Home Base: "We frequent AvantGarden and would be content performing solely there," Wyatt says. "Performing as a two-piece/three-piece within the confines of that magical house permits us to entrance, frighten or bore people.
We'll literally perform anywhere: the back of my Santa Fe, a guerrilla street show on Alabama and Main, and unplugged in a rice silo," he adds. "For fewer complications, we also show up at Fitzgerald's and Notsuoh."
Good War Story: For this we take you back to September 2011 and fade in on Schotzi's, a frat bar across the street from the Texas A&M University campus. Poor Aggies.
"We were offered to perform 'electronic dance music' for every fraternity and sorority in the Bryan/College Station area," opens Wyatt. "The crowd literally filled every half-breathable space. Sperrys, khakis, and popped collars were the backdrop. Calls for Rob Thomas and Third Eye Blind were pushed through serrated bowels."
We played the first 30 seconds and slowly watched the entire crowd huddle together in a corner looking for some maternal figure. Two songs later, a crowd of 300 was replaced by single-celled organisms searching for light. The owner threatened us that unless we played Rob Thomas, our lives might be at stake.
By the looks of it, the situation was in reverse. "Do you know any Matchbox 20?", some 18-year-old bellowed in a confident voice. "Who's that?" Dylan, the keyboardist, asked. He was astonished.

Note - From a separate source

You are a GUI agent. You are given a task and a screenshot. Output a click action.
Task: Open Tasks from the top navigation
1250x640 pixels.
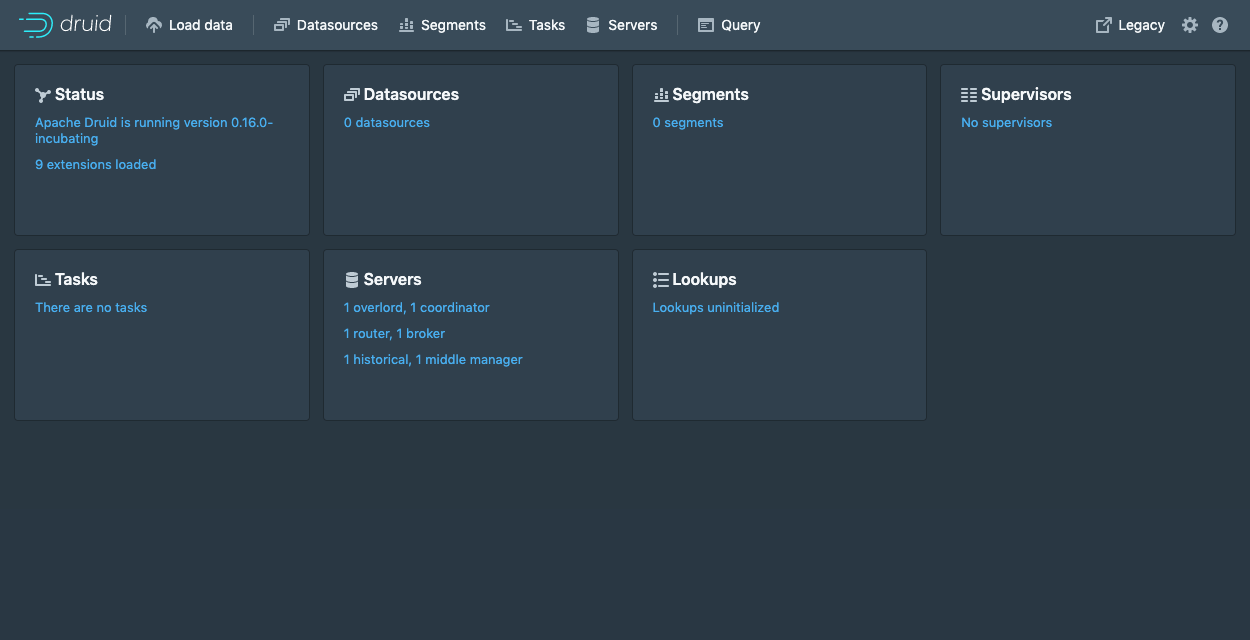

Unconvinced, he continued his crusade, "You've never heard Matchbox 20?" Politely, Dylan responded, "Sorry, dude. We live in caves. We don't get out much." The newly drunken 20-year-old replied in disbelief: "Really? Y'all live in caves?"

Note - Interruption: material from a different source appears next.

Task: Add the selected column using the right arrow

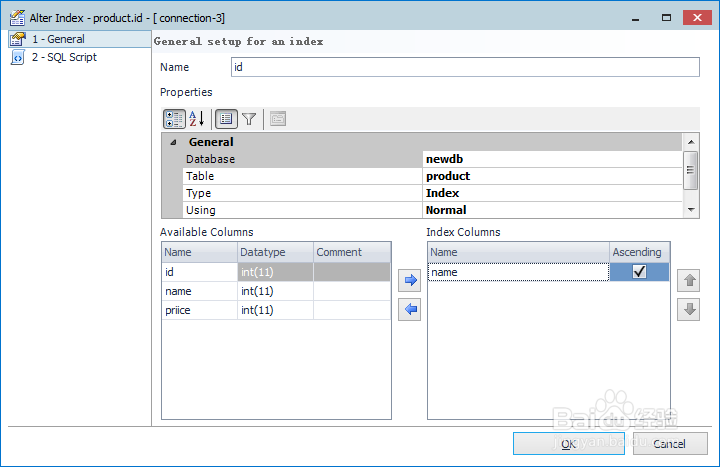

Needless to say, we made $350 that night despite having the plug pulled on our show after six songs. Oh, College Station. So much to answer for.

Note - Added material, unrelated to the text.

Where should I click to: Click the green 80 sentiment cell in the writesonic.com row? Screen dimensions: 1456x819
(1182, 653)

More fun with the Wiretaps on the next page.
Why Do You Stay In Houston? "I have yet to perform on a bill that attempted to maintain one genre of music on it," Wyatt says. "At any given time, you can perform alongside Darwin's Finches, Ed Koch, Devil Killing Moth, and FLCON FCKER. At Super Happy Fun Land, we preceded a gospel act. The lack of a defined identity makes Houston unlike any other major metropolitan area."
Music Scene Pet Peeve: "Considering we play Austin regularly, the one thing I noticed is that there are plenty of built-in audiences at many of the venues," Wyatt says. "Because of Houston's lack of centralization, built-in audiences are primarily non-existent. Therefore, lay the blame at the feet of Houston's massive geography, not its people.
Five Desert Island Discs:
- Kitchens of Distinction, Strange Free World
- Archers of Loaf, Icky Mettle
- Marvin Gaye, Let's Get It On
- Aphex Twin, Selected Ambient Works, Volume II
- (Tie) John Cage, Fontana Mix/The Cure, Disintegration
Best Concert You Ever Saw: "Fugazi's performance at that converted bowling alley off of Boone Road was met with holy-rolling zeal," reports Wyatt. "Also, seeing The Dirty Three in Austin forced me to rethink how I should compose music."
First Song You Fell In Love With: "A Boy Named Sue": "My father possessed a voice eerily as deep as Cash," Wyatt says. "He would play every song with the same stirring conviction. Incapable of holding back emotion, he could emanate that emotion -- the tongue-in-cheek wordplay and dramatic irony -- without giving away the ending.
"I was also shocked to find out that Shel Silverstein penned the lyrics," he continues. "Going from reading A Light in the Attic to 'A Boy Named Sue' was a small lurch into adulthood."
The Wiretaps' delightfully disquieting new EP, Welted Inscriptions, is now available on their Bandcamp page.